Disorganized or unlucky consumers may still be able to use their cards, though. Three-quarters of cards now offer some kind of loss protection, though this perk is much more common on e-cards than physical cards. In addition, half of cards now come with the option to set a security code, which can keep a card’s balance safe it it’s lost or stolen.
If you misplace a card without those safeguards, getting your money back may be tricky. “Some cards may allow consumers to get a new card issued if they can produce a proof of purchase and the gift card number,” Bell said. If that’s not an option, you may be out of luck. (In other words, do your friend a favor and include the receipt in the envelope.)
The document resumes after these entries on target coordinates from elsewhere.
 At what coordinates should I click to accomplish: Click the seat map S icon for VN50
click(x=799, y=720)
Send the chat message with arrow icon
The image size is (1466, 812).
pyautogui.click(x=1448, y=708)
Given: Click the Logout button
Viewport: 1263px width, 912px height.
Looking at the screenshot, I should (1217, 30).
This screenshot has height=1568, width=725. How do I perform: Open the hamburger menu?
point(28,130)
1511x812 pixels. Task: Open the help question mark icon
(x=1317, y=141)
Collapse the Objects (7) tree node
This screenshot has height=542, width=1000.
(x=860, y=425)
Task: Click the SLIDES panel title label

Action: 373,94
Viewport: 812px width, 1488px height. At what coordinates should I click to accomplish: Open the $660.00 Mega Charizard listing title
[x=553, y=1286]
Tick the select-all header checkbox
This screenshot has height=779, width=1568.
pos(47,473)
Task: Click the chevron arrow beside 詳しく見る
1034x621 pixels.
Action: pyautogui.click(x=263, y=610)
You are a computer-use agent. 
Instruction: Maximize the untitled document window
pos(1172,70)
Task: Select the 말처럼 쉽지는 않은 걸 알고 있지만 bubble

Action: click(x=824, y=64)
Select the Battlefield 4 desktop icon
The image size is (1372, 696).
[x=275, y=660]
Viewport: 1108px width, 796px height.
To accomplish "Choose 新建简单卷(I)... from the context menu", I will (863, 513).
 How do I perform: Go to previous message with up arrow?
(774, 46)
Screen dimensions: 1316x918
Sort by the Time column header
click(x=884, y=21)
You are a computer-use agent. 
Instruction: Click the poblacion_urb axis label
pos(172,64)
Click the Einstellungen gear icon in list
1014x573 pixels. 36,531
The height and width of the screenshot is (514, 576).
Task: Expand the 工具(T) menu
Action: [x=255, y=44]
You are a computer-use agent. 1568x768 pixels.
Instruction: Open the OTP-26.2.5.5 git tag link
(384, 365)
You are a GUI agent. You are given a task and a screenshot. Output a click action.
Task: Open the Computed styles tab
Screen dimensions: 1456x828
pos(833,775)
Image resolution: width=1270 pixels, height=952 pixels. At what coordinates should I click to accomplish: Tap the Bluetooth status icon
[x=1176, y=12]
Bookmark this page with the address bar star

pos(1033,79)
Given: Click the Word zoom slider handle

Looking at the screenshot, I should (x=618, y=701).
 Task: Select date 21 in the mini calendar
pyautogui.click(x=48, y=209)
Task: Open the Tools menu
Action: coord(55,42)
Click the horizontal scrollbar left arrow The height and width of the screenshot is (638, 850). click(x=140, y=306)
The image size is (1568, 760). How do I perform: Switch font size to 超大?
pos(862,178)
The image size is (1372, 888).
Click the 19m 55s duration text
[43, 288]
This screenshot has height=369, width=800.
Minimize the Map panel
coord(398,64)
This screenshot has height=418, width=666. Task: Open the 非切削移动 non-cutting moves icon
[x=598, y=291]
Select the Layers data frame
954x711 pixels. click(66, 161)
When shopping for gift cards, make sure you only go through trustworthy sellers. Buying gift cards in a store is usually safe, but the Better Business Bureau does suggest checking to make sure the card hasn’t been tampered with (a visible PIN is a bad sign). Thieves might scan numbers of the cards on the rack and then drain the funds once they’ve been activated, according to the AARP.
Bargain hunters looking for discounted gift cards on sites like eBay buy at their own risk, the FTC warns. Using a gift card broker like Raise or Card Cash instead may be safer, since those sites promise to guarantee the value of the cards you buy for a certain amount of time after purchase. (You can also use these sites to get rid of your own unwanted gift cards). When buying cards, be wary of stores that are in financial trouble. If the chain goes bust, the gift card could be worthless, as the people holding $210 million in gift cards from Borders found out to their dismay.
One thing that gift card buyers and sellers don’t have to worry about is losing the value of a gift card due to expiration. That’s largely a thing of the past, thanks to Federal Trade Commission rules that protect the balance for five years after purchase. Only 8% of cards Bankrate looked at expired, and in some cases the use-by date only applied to the card itself, not the money on the card.
Nonetheless, the best move when you find a gift card in your stocking is to go shopping, promptly.
“The safest course of action is to treat gift cards like cash and spend them as soon as possible,” Bell said.